L’inoculation d’un réacteur de méthanisation permet d’introduire l’ensemble des microorganismes responsables de la digestion anaérobie dans le substrat, et en particulier les microorganismes méthanogènes actifs. La présence de ces dernières permet d’éviter une inhibition due à une acidogenèse trop importante et une accumulation d’AGV (Chugh et al., 1998). Elle se fait le plus souvent par l’ajout d’un digestat (liquide ou solide) au substrat brut à dégrader (Ward et al., 2008; Xu

et al., 2013). L’utilisation de la biomasse contenue dans le rumen bovin est aussi souvent utilisée comme inoculum pour faciliter la dégradation de substrats lignocellulosiques et de fumiers (Budiyono et al., 2009; Hu & Yu, 2006; Kivaisi et al., 1992). L’efficacité de l’utilisation d’un inoculum liquide par rapport à un inoculum solide n’a été que très rarement étudiée. Seules deux études ont été recensées avec des résultats différents selon le substrat valorisé. Han et al. (2014) ont montré que dans le cas de paille de maïs, l’utilisation d’un inoculum liquide permettait d’augmenter de 26% le volume de méthane cumulé par rapport à un inoculum solide, pour des ratios équivalents en termes de matière volatile. Dans l’étude de Xu et al. (2016) les réacteurs chargé avec des déchets verts ont montré des performances équivalentes quel que soit le type d’inoculum employé. Dans les travaux cités ci-après, le choix d’un inoculum solide ou liquide n’est pas justifié mais l’importance du ratio substrat / inoculum (S/X) a été discutés.

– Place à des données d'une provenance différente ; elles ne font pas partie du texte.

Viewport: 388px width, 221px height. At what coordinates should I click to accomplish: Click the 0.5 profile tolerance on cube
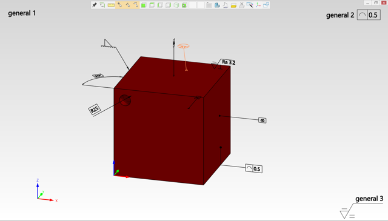coord(253,168)
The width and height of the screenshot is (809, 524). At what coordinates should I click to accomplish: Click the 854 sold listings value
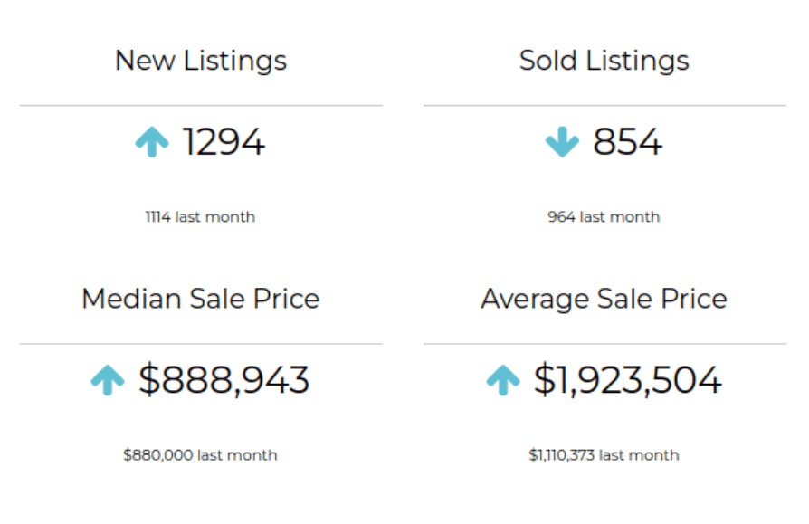[627, 142]
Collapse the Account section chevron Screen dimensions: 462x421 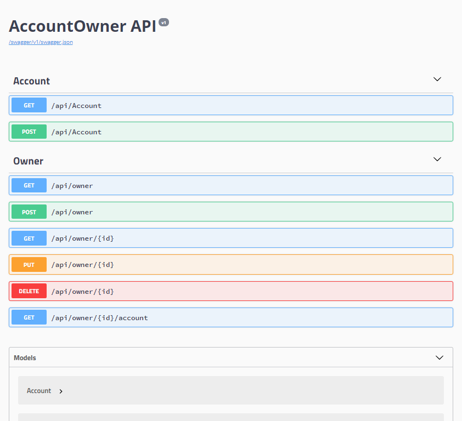click(x=437, y=79)
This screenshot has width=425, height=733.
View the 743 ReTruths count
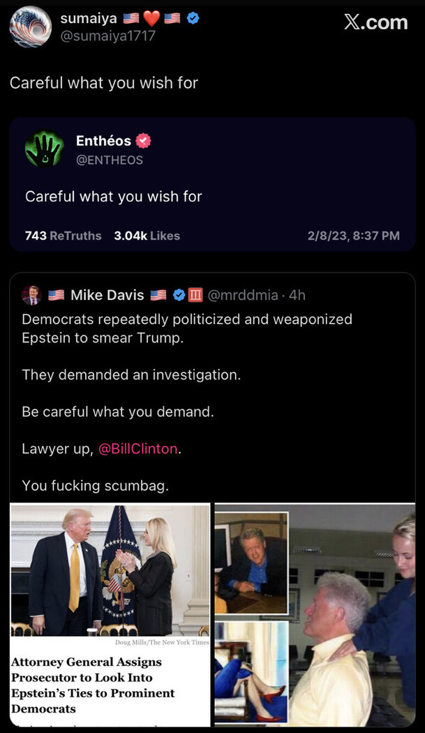[63, 235]
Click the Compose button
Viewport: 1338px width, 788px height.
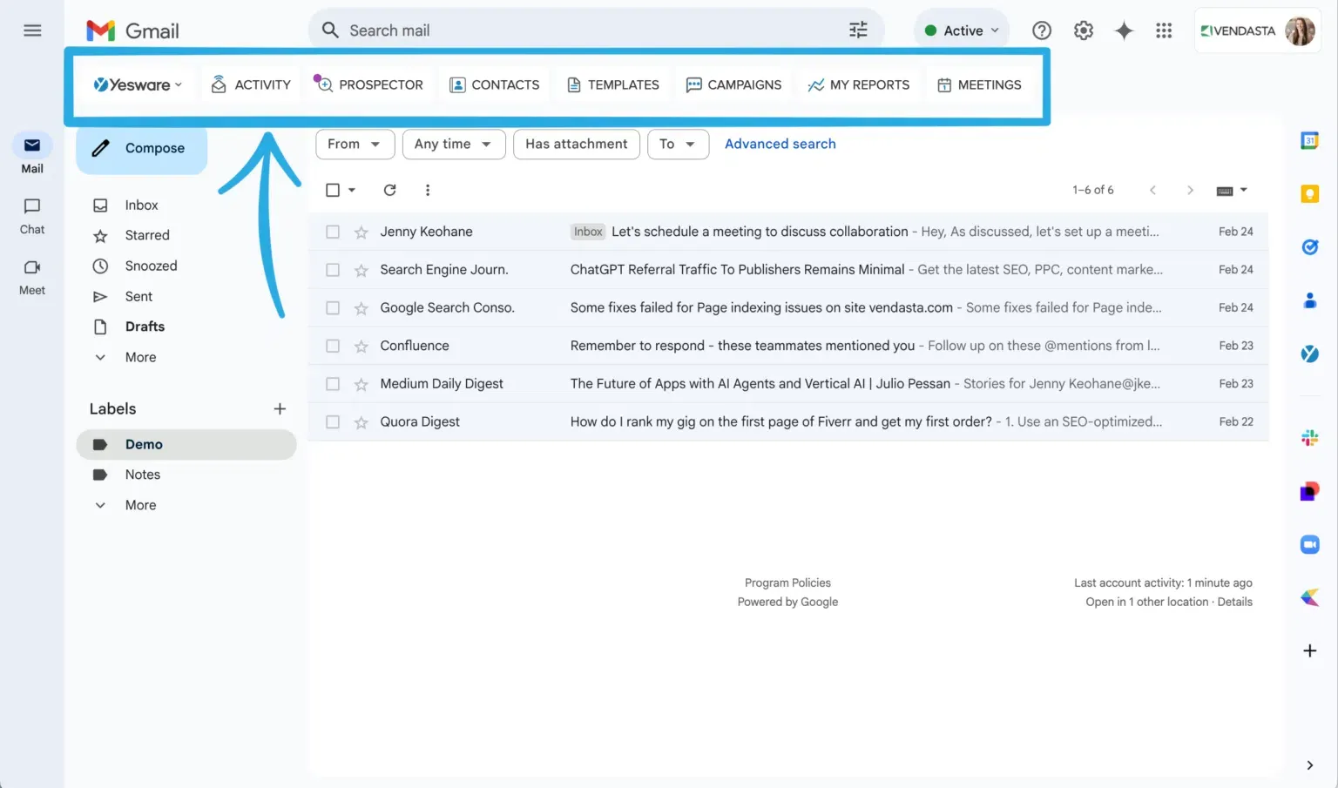141,148
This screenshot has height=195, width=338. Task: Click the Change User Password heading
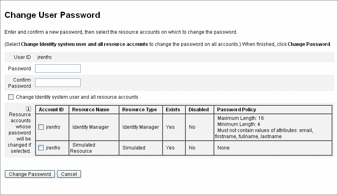(53, 15)

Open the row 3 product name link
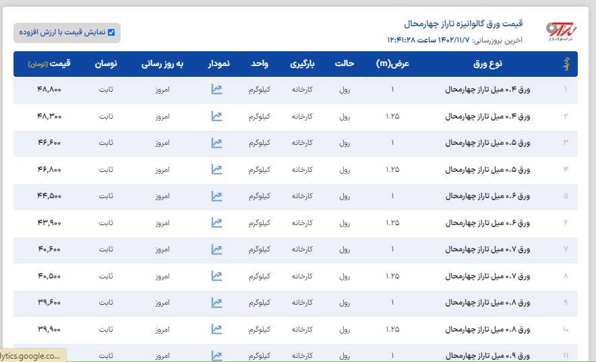(x=487, y=143)
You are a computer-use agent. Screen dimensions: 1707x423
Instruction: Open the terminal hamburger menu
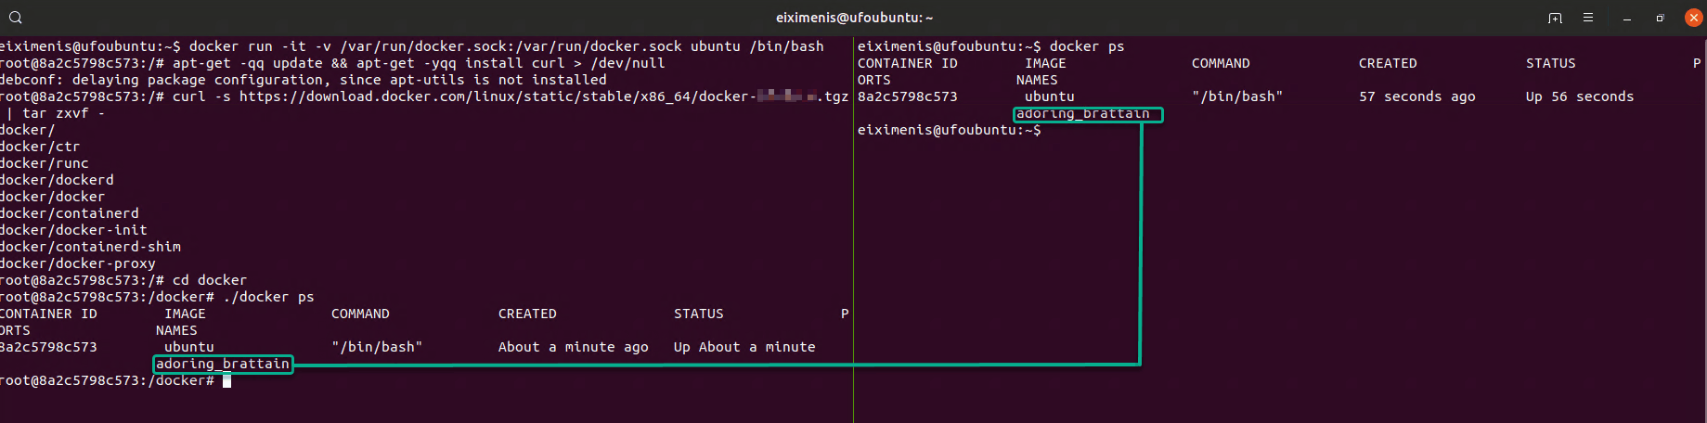1588,18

Le ratio S/X agit principalement sur la phase de démarrage d’un digesteur, aussi appelée phase d’adaptation (Motte et al., 2013; Ward et al., 2008). Un ratio S/X élevé (peu d’inoculum), allonge la durée de la phase d’adaptation (Fernández et al., 2001; Motte et al., 2013). Dans le cas de réacteurs « batch », le manque d’inoculum liquide induit une accumulation d’AGV et un faible rendement de méthane pour des substrats lignocellulosiques, type résidus de culture (Motte et al., 2013).

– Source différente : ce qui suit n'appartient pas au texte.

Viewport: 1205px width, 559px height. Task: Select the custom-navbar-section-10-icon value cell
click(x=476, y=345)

Cependant, les quantités d’inoculum ajoutées dépendent du substrat valorisé. Alors que les fumiers de bovins ne nécessitent que 10% en volume d’inoculum solide (El-Mashad et al., 2006), la valorisation des cultures énergétiques demande plus de 70% en volume d’inoculum (Weiland, 2010). Par ailleurs, El-Mashad et al. (2006) préconisent un ajout régulier d’inoculum solide, associé à un mélange homogène S/X pour favoriser la dégradation des fumiers de bovins dans des réacteurs continu ou semi-continus.

2.4.4. La taille des particules

Le broyage des substrats est un prétraitement souvent utilisé sur les unités de méthanisation à grande échelle (Barakat et al., 2013). Il permet d’améliorer le rendement de biogaz et d’accélérer la dégradation de la matière organique en facilitant la solubilisation des intermédiaires réactionnels, en

augmentant la surface d’échange avec les microorganismes et en facilitant l’homogénéisation du substrat (Sharma et al., 1988; Silva & Rouau, 2011; Yang et al., 2015).

Plusieurs études montrent cependant des résultats contradictoires. Palmowski and Müller (2000) ont montré que l’effet du broyage était avéré surtout sur les substrats difficilement biodégradables tels que les feuilles d’érables. D’autres substrats comme des pommes, des carottes ou des pommes de terre n’ont montré aucune augmentation de leur production de méthane après broyage. Pour les déchets de cuisine, Izumi et al. (2010) mentionnent une taille de particules optimale de 0.6 mm, un broyage plus fin engendrant une accumulation d’AGV et une inhibition des réacteurs. D’autres substrats ne montrent aucune amélioration, comme le carton et le papier pour des tailles comprises entre 10 et 1 mm (Pommier et al., 2010).